(Source data)
□ □ □ □ □

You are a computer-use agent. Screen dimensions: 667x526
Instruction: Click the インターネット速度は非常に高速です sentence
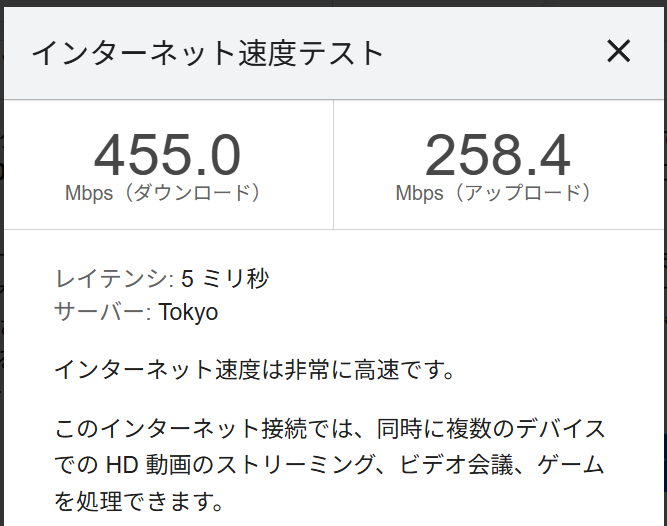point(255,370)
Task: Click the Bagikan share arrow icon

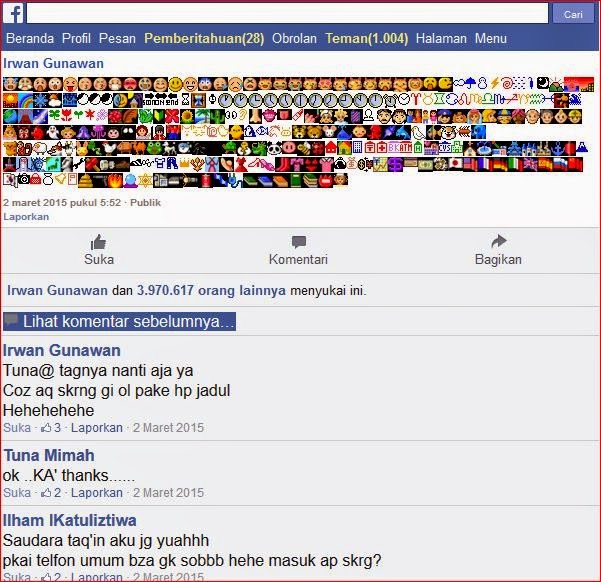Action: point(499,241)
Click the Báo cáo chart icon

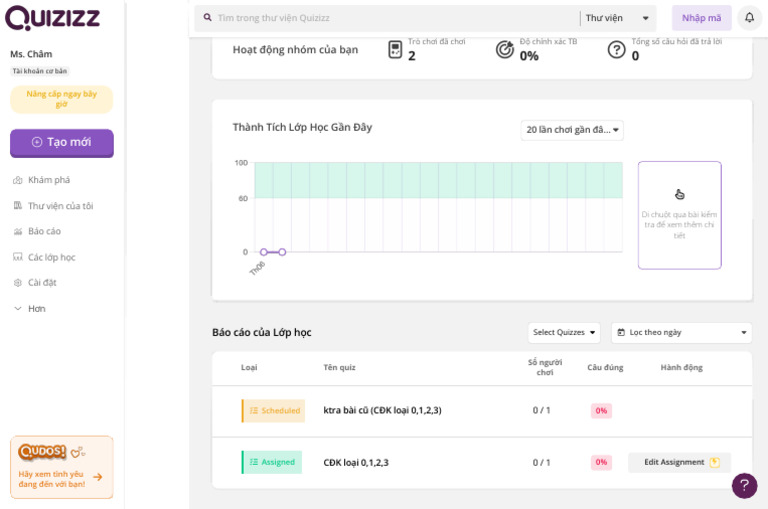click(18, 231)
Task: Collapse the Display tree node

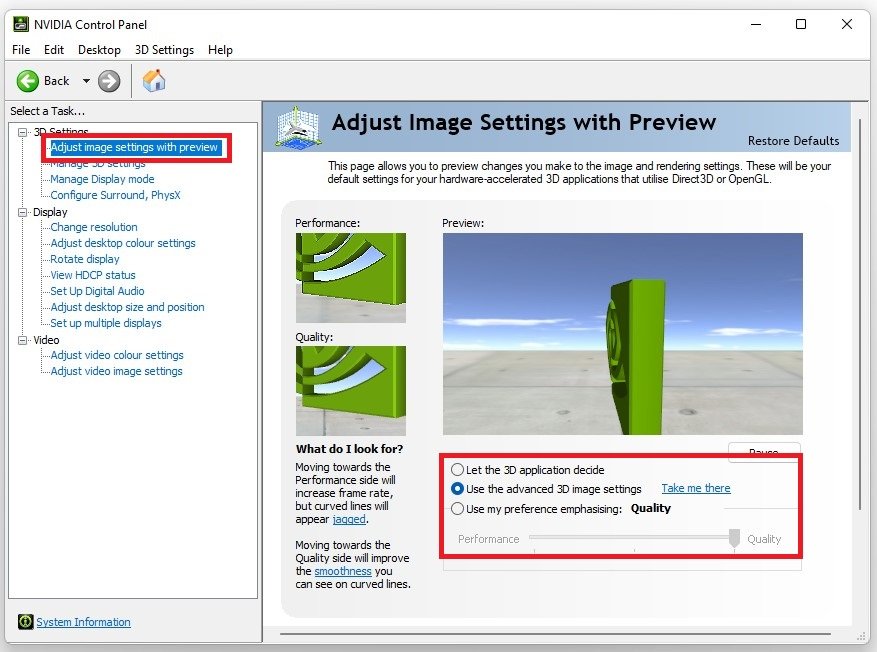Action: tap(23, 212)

□ □ □ □ □

Task instructions —
Find each line in the entries above that contains the word "icon" and copy those lines, matching case exactly.

The reply —
Task: Click the Bagikan share arrow icon
Click the Báo cáo chart icon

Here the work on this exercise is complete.